大誘拐―天藤真推理小説全集〈9〉 (創元推理文庫)
作者: 天藤真
出版社/メーカー: 東京創元社
発売日: 2000/07
メディア: 文庫

犯罪としては手を出しやすい割に、完全に目的を果たすのは難しいと言われる誘拐に関しては、作者としてもいろんなアイデアやストーリー展開に知恵を振り絞った著作が世に出ている。そんな中で傑作に出会うと、読んでいる最中も続きが気になってワクワクしてくるし、最後のどんでん返しにびっくりさせられたりと、本読みとして至福の時間を得られる。


本作もそんな経験をさせてもらった1冊である。最近よく読んだ犯罪小説と違い、本作で全編に渡って感じるのがほのぼのとした雰囲気である。何よりも本当の悪人は出てこないし、殺人はもとより誰一人傷つかない犯罪小説って珍しいのではないか(一番大変だったのが警察の人たちというのは仕方が無い(笑))。


前半で早々に実際の犯人の普通っぽさというか間抜けさがわかってしまい、どうするのかと思わせておいて、そこから意外な事件の黒幕の活躍が始まる。読めば早々にわかってしまうのだが、柳川とし子刀自*1のただのカリスマだけでない人間的魅力とスーパーおばあちゃんぶりに驚く。でも考えてみれば、戦争を生き抜いたこの世代ってバイタリティ強くて当たり前かもしれない。80超えても心身共にしっかりしているご老人はよくテレビでもよく紹介されるし。

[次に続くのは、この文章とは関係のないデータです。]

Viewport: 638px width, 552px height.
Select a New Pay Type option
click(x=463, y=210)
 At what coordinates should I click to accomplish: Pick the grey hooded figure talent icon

とし子刀自の作戦によって、警察はいいように最後まで振り回されてしまう。このあたり「ルパン三世」をイメージする。そう言えば県警の指揮をとった井狩本部長は何となく銭形警部の雰囲気が漂わせるような気がするし。
刀自自身の動機については最後に明かされるが、そこまでの活躍ぶりから考えれば意外と普通っぽい理由なんだな、と思った。心情的に理解はできなくはないけれど。もっともそれで本作の魅力が損なわれることは無いし、最後は爽やかな気分になれる。


それにしても解説を読んで、実は凄い作品だったということを知った。
→文春による「二十世紀傑作ミステリーベスト10」の国内部門で堂々一位に選出・・・
あまり書評などは気にせず、気ままに読書してきた私だが、まだまだ知らない傑作があるのだと知らされたわけである。